18. Faire un compliment minimaliste
Quand quelqu’un vous demande ce qu’il pense de son apparence, du résultat de son travail ou de quelque chose dont il est fier, l’agacement peut vous pousser à être avare en compliments. Vous ne l’insultez pas, mais vous ne lui témoignez pas non plus l’enthousiasme qu’il espère. Un simple « sympa » ou « ça a l’air bien » fait l’affaire tout en limitant votre approbation. Ce n’est pas très gentil, mais beaucoup de gens se sont déjà rendus coupables de cela.

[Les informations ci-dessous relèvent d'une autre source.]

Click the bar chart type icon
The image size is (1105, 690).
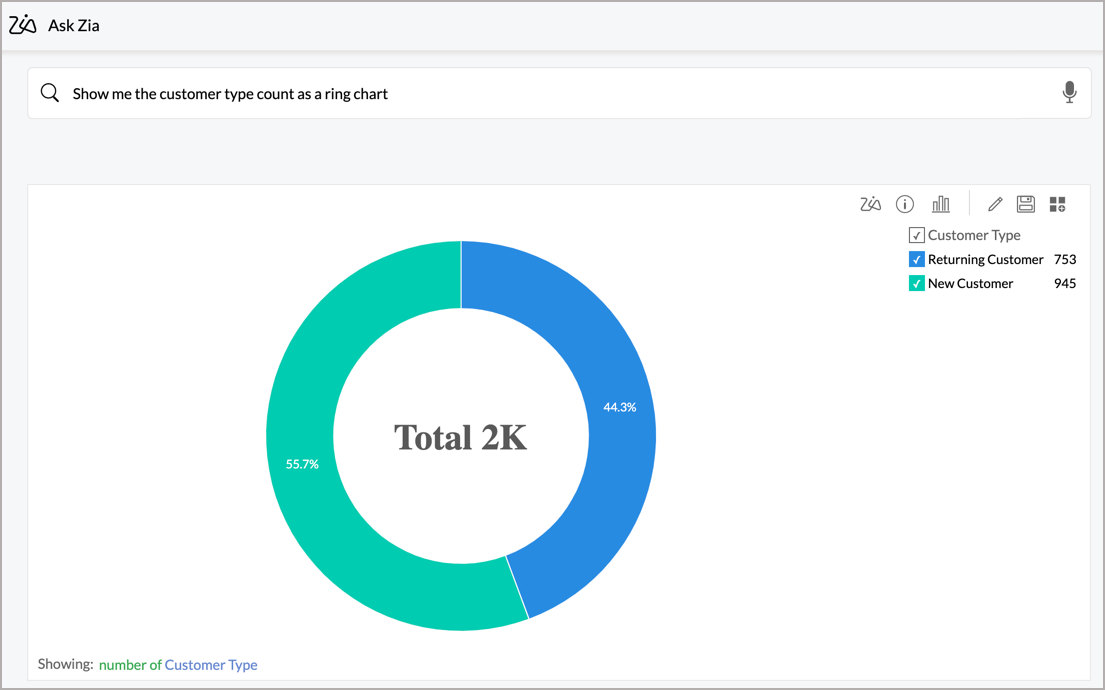941,204
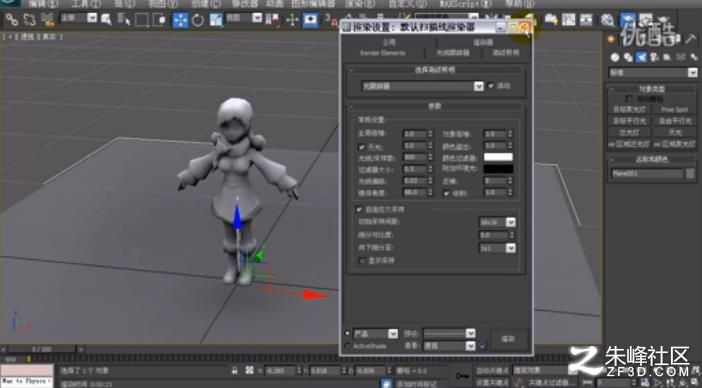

19. L'emploi du point à la fin d'un texte
Un message peut être tout à fait normal, mais selon l’humeur du moment, il prend une signification toute particulière. Au lieu d’écrire « d’accord ! » ou « bien sûr », tu envoies « D’accord. » et tu laisses la ponctuation faire le reste. Tu sais bien que ça sonne plus froid que d’habitude, et c’est sans doute pour ça que tu l’as choisi. C’est un petit détail, mais les SMS ont transformé ces petits détails en véritables signaux émotionnels.
20. Monter le volume de la musique pour couvrir le bruit d'un voisin
Votre voisin fait-il preuve d’un manque de considération en faisant du bruit ? Eh bien, on peut bien lui rendre la monnaie de sa pièce : vous n’aurez qu’à monter le volume de votre musique ou de votre télé pour lui faire goûter à sa propre médecine. Après tout, s’il vous fait ça sans aucun remords, vous allez lui rendre la pareille.